**Page excerpt:**
──────────

While some states do not allow temporary disability, Oklahoma does have a program for those who will only be disabled for a short amount of time. Long term disability is designed to assist an individual in living with a disability for the rest of their life. However, short term disability is a bit different.
The requirements for long term disability are that the medically determined condition must last for over a year and must impede your ability to do your job or any other job. As with disability in most states, being eligible for long term disability can mean being eligible for a number of different services in addition to financial support. An individual with a disability in Oklahoma may be eligible for transportation, home health care, assisted living, and more depending on their income, resources, and the type of disability they have.
Short term disability in Oklahoma is a completely different matter than long term. For one, sometimes it's offered by employers as part of their health insurance package, and sometimes it is not. If it's not, then you'll have to file for short term disability under the Oklahoma Short Term Disability Laws. These laws are based on the federal requirements that cover works for injuries occurred while not at work (for on the job injuries, worker's compensation laws will cover an individual). Oklahoma law follows both the Family Medical Leave Act and Americans with Disabilities Act.

──────────

**Entries provided:**
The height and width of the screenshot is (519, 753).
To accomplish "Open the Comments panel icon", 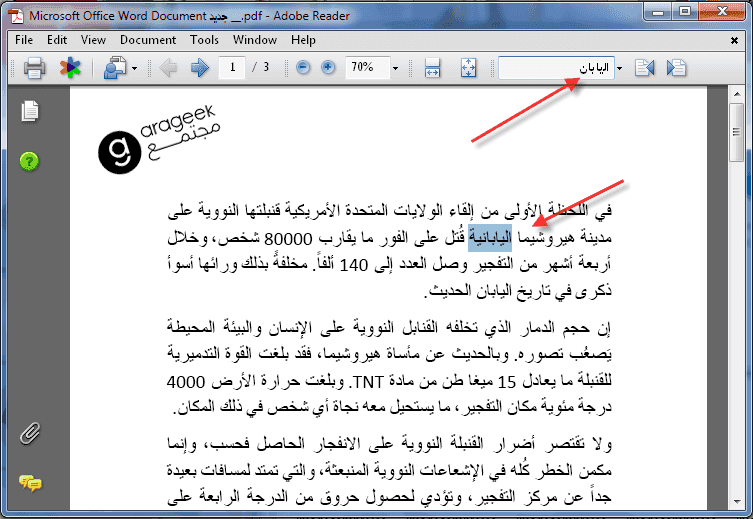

──────────

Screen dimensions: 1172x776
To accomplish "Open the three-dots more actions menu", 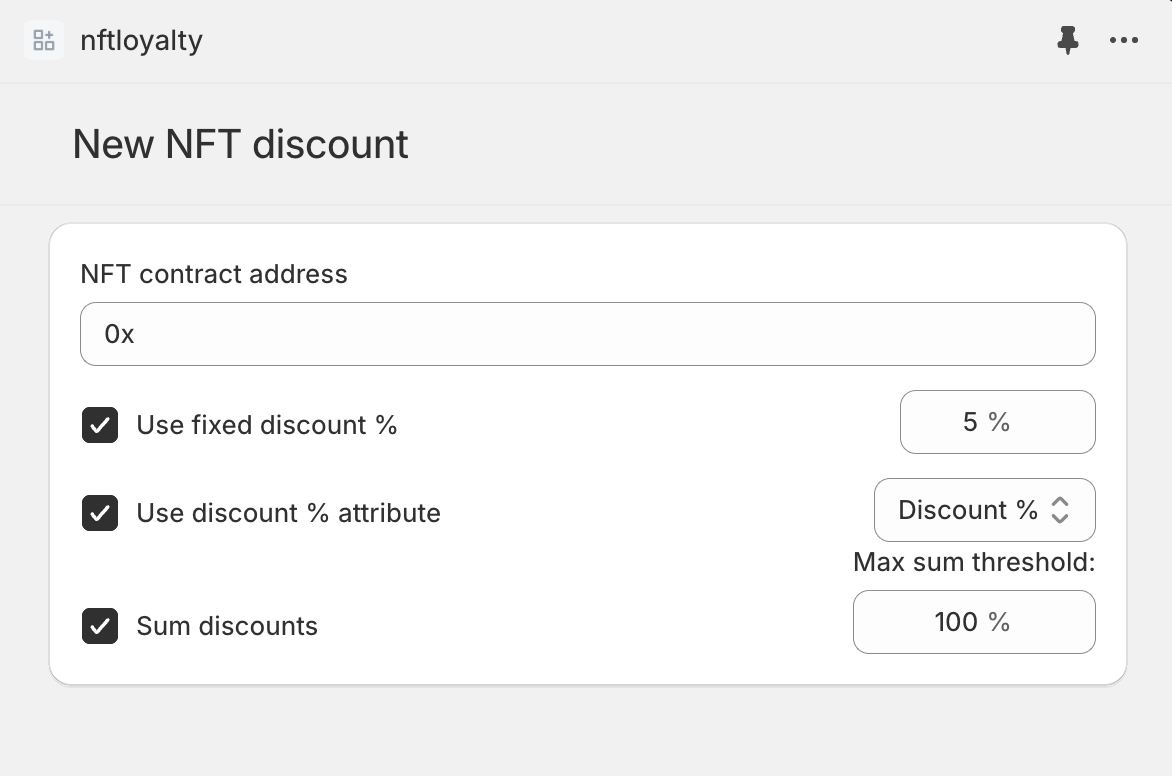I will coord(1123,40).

──────────

**What to do:**
(a) Translate this sentence from the passage on disability programs in Oklahoma into Spanish: "Oklahoma law follows both the Family Medical Leave Act and Americans with Disabilities Act."
(b) List every service that the passage on disability programs in Oklahoma names as available to an individual with a disability in Oklahoma.
(c) Extend the passage on disability programs in Oklahoma by writing what comes next after its final sentence.

**Answer list:**
(a) La ley de Oklahoma sigue tanto la Ley de Licencia Familiar y Médica como la Ley de Estadounidenses con Discapacidades.

(b)
- Transportation
- Home health care
- Assisted living

(c)
As outlined by the Family Medical Leave Act, an Oklahoma employee who is injured off the job is protected while they are unable to work. The law states that the individual's employer may not fire them while they are on medical leave. There are two important criteria here: one is that the individual must have worked for the company for at least one year. The second is that the individual must not fall under the list of key employees, or employees necessary for the company to operate. A list of these employees is listed under the Oklahoma Short Term Disability Laws. Note that medical leave only protects a person's job—it does not guarantee they will be paid while on leave.
Under the Americans with Disabilities Act, employers must make certain arrangements with anyone on temporary disability. This includes providing access to the building and allowing time off for medical appointments and rehabilitation.